*** Block opens ***

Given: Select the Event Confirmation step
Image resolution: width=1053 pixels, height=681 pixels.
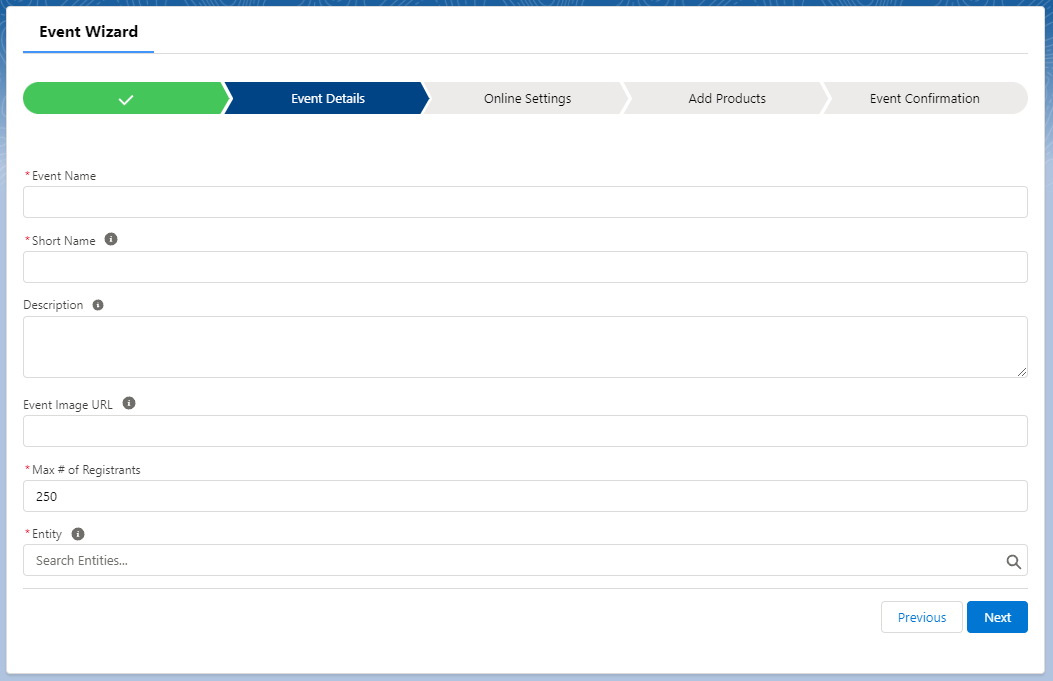Looking at the screenshot, I should (x=924, y=99).
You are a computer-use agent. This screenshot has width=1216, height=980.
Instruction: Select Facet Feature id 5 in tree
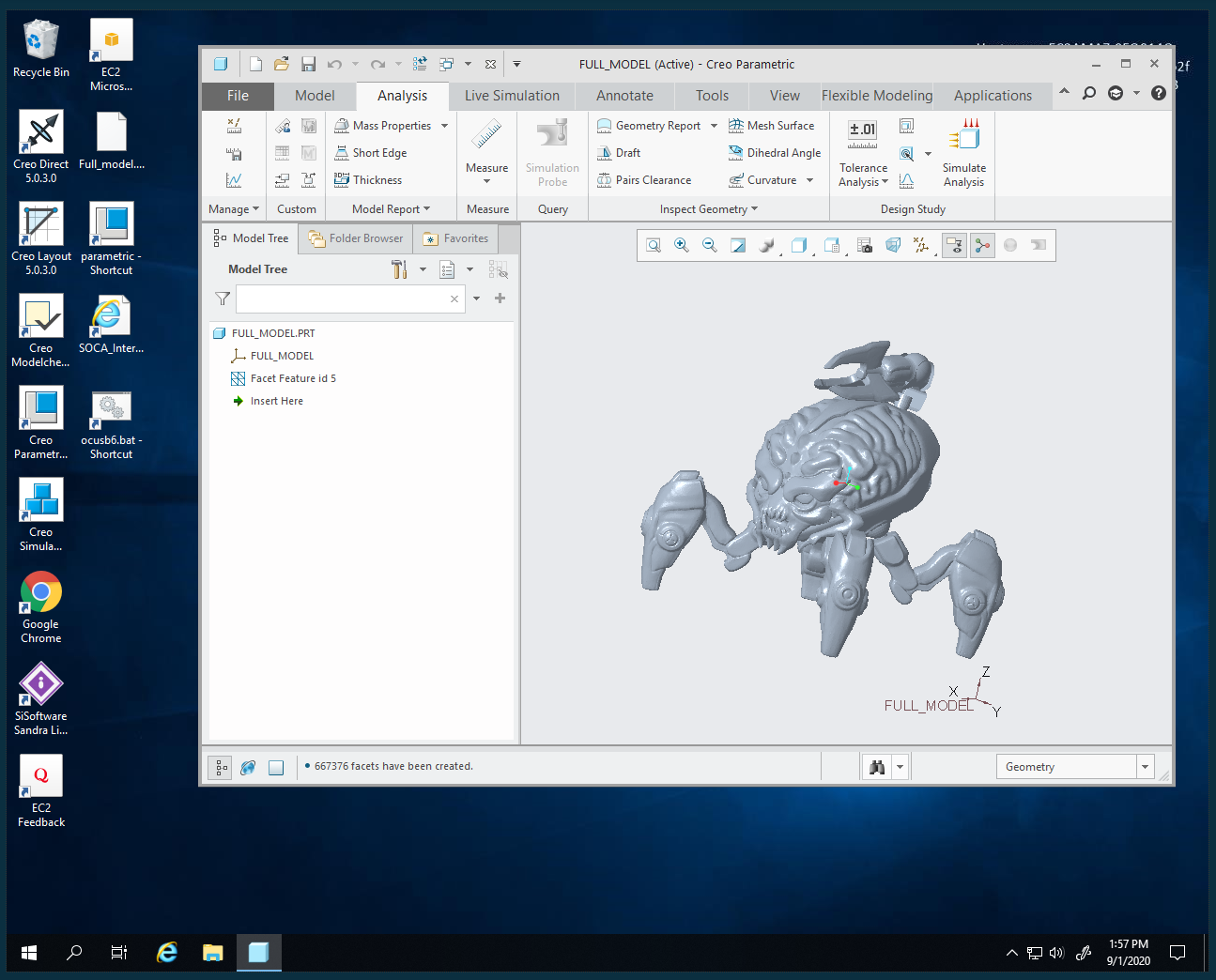[x=292, y=378]
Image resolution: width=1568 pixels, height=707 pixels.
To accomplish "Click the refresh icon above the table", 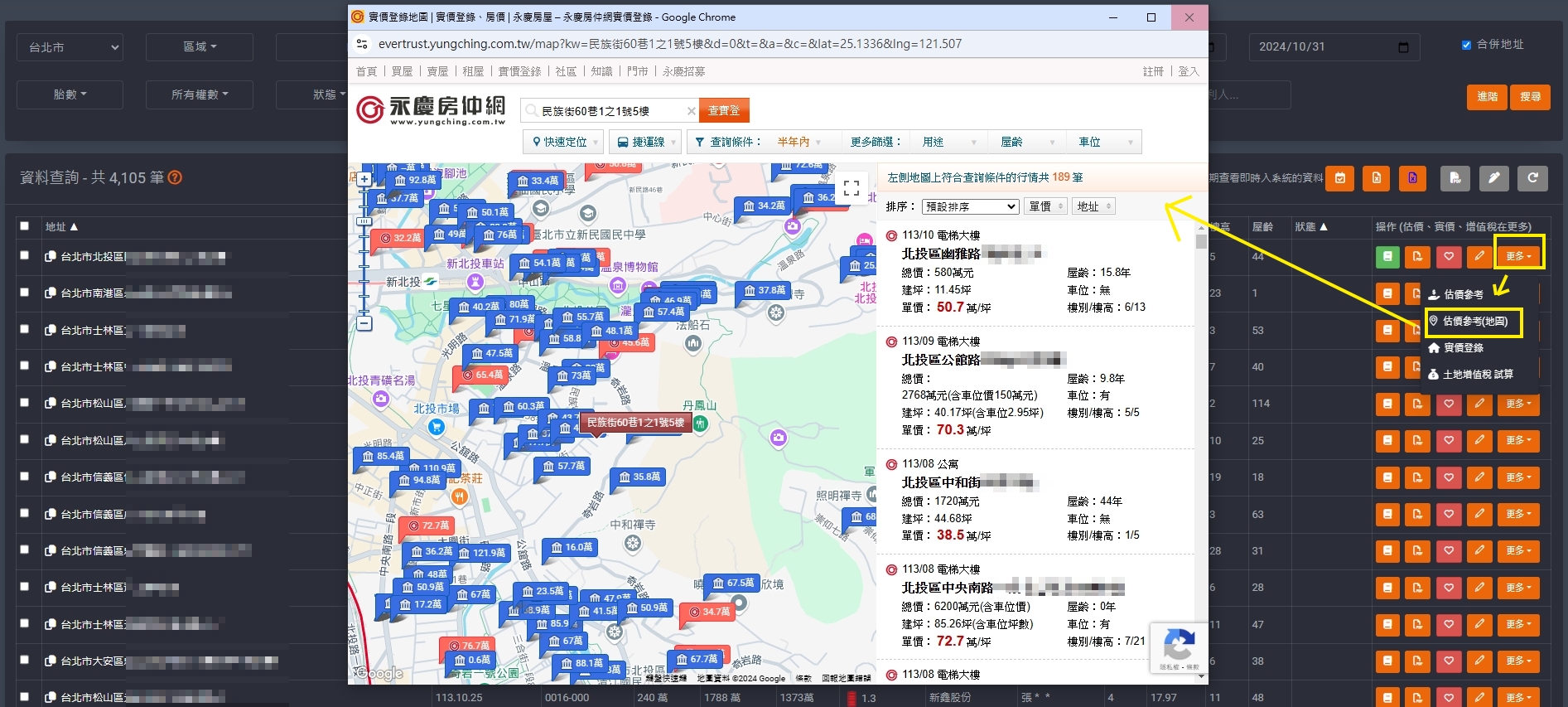I will [1532, 178].
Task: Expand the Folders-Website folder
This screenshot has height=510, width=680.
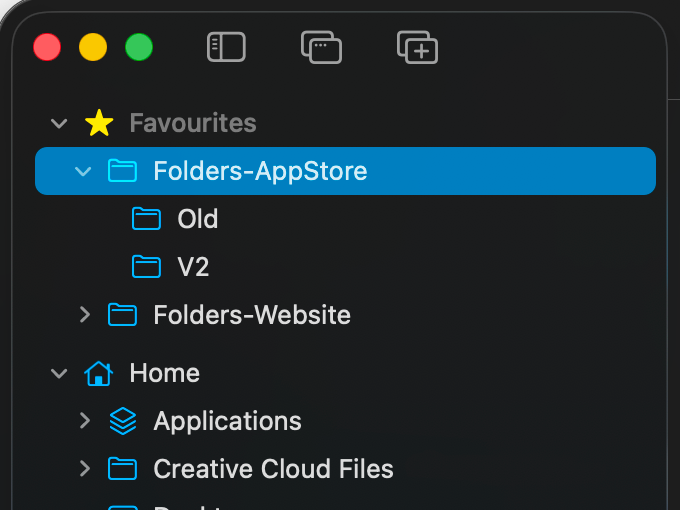Action: pyautogui.click(x=84, y=315)
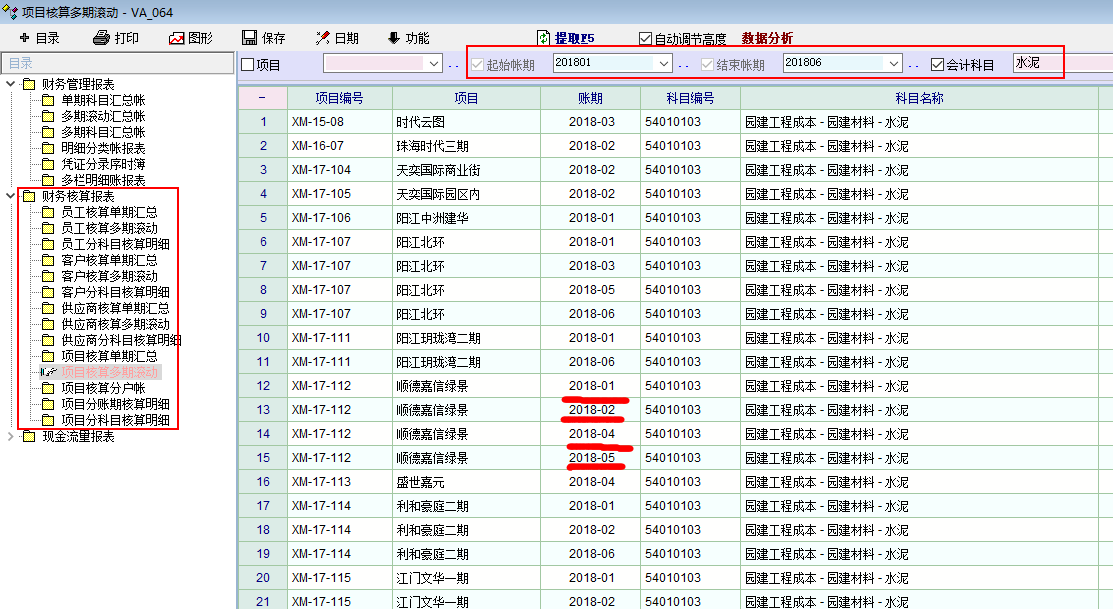The height and width of the screenshot is (609, 1113).
Task: Open the 图形 chart view icon
Action: click(177, 38)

*** Block closes ***

== BRIEF ==
All lines from the line with "Task: Expand the Folders-Website folder" through the final line of the data, both included, are to be repeated exactly; no other lines and no pictures.

== TASK RESULT ==
Task: Expand the Folders-Website folder
This screenshot has height=510, width=680.
Action: pyautogui.click(x=84, y=315)
The height and width of the screenshot is (609, 1113).
Task: Open the 图形 chart view icon
Action: click(177, 38)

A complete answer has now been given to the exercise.